Jeff: I hate to say it this way, but there’s the opportunity for the bad guys, right?
Dave: Absolutely right. I mean, just what I got from Best Buy a year and a half ago doesn’t make me feel as comfortable after this conversation.
Michael: What I appreciate about Dave adding this is, here’s this big company, but within the big company, there are smaller pieces of that. How much are you responsible? I mean, as a franchise owner, how much of the logistics, how much of the e-commerce, how much of everything falls on your shoulders that, you know? Yes. You have a big entity overlooking you, but, uh, they’re not bailing you out.
Dave: No, no. I mean, ultimately, I don’t care how big or how small, what your business is. People are going to do business with you because of you.
Melissa: They’re all being attacked in the same way right now because there are so many criminals who are not going to sleep until they crack through somebody’s virtual door. They are going after every size company. And I don’t really feel like the risks are different.
The result of the attack is a lot different because if you’re a small company you’re going down. It’s a kill-the-company risk for you. It’s the end of your company. You might not be holding a ton of data, so you may not have the same risk that a large company is, who has tons and tons of people’s information.
Jeff: You mentioned that sometimes sensitive information, customer data, customer credit cards, and other things can be taken and used inappropriately. Does cyber insurance protect businesses against lawsuits from the market, too? That may come my way as a result of a claim.
Melissa: Thank you so much for asking that. Yes, it does. And we never talk about it anymore because we’re so worried about ransom payments and breach responders.
It’s very unlikely that you are going to be sued. I think it’s between 5-10% chance of being sued. The insurance will pay for the defense costs and the indemnity. It’s just really tricky to tie your breach to that person’s loss. So in a legal environment, you have to have causation.
Jeff: But it’s expensive even to defend yourself. Right? And that helps. So the benefit is clear. Can you guys frame out a little bit about what the costs are?
Michael: Yeah. I mean, that’s the, I always get asked that and I always think about like, okay, what is a million dollars of coverage worth to you versus what is $500,000 in coverage worth to you? Keep in mind, Melissa just said $300,000 is the average ransomware payment.
Melissa: There’s a very detailed process that we need to go through with our clients and find out what controls do you have in place? What are you holding?
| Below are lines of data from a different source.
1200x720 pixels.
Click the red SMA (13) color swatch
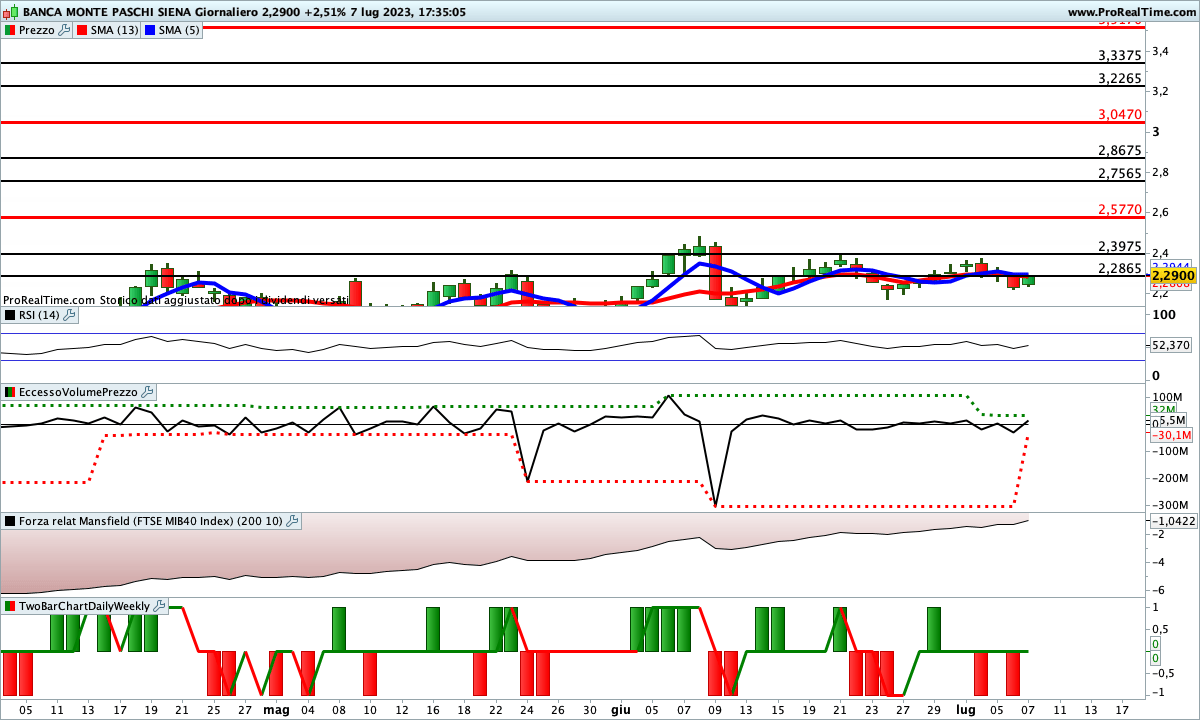82,30
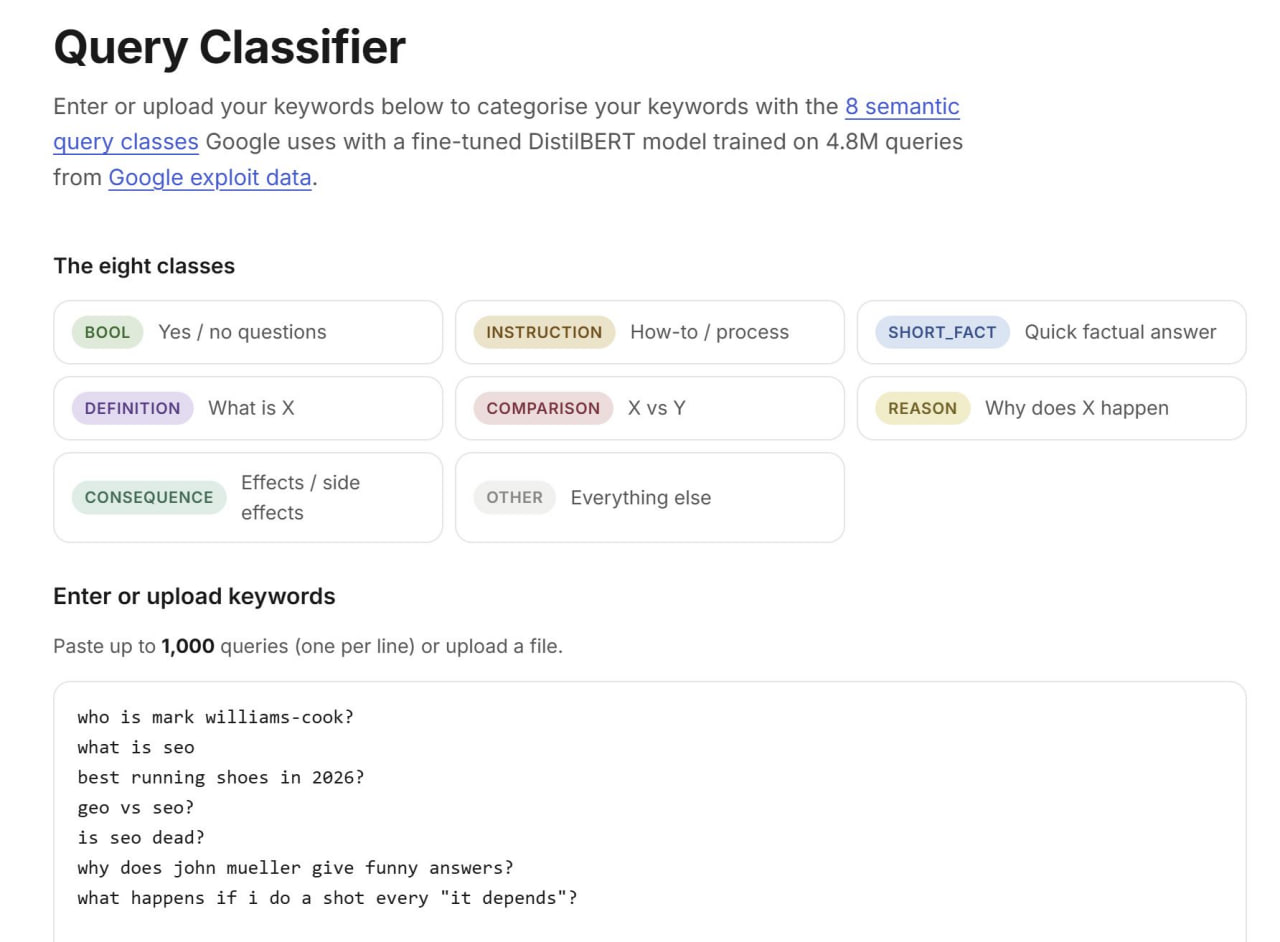
Task: Click the OTHER class badge
Action: pos(514,497)
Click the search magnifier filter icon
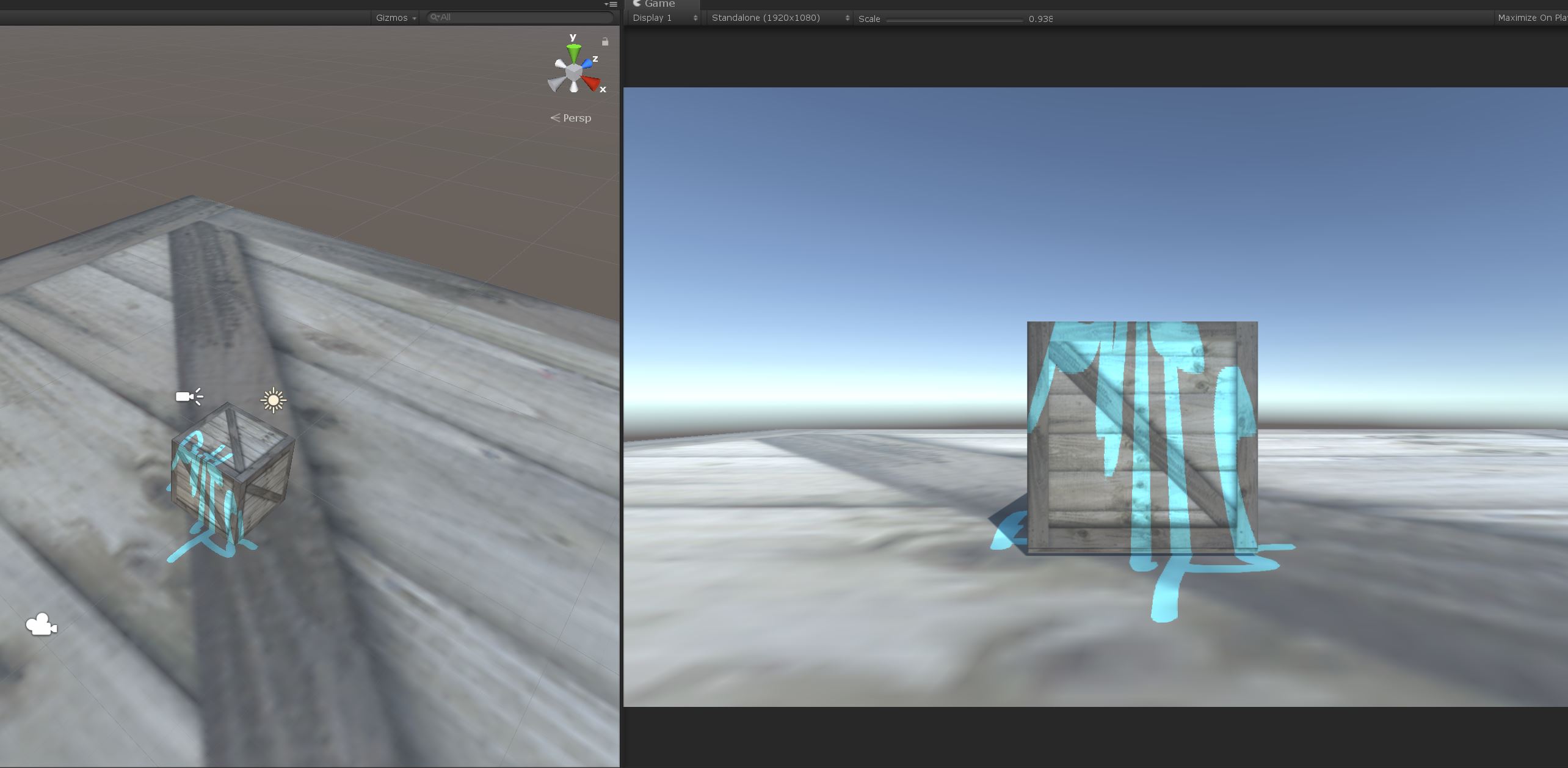This screenshot has width=1568, height=768. (x=434, y=18)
And it might sound like a lot of work for the client at that time, but it’s a huge eye-opener to them when they see what is at risk and how it can be taken from them.
Michael: Melissa, when should someone engage with an insurance agent when it comes to their cybersecurity? Should they be doing this after they’ve built their business, or before they built their business? Like where, what is the perfect time for someone to reach out to you or me to ask these questions?
Melissa: The perfect time is right now. You need to talk to your agent about this insurance and you need to go through the insurance application process and get a sense for what you’re doing as far as your security and what changes you need to make. Because right now, you can’t even get insurance unless you have certain levels of security in place. That should tell you something.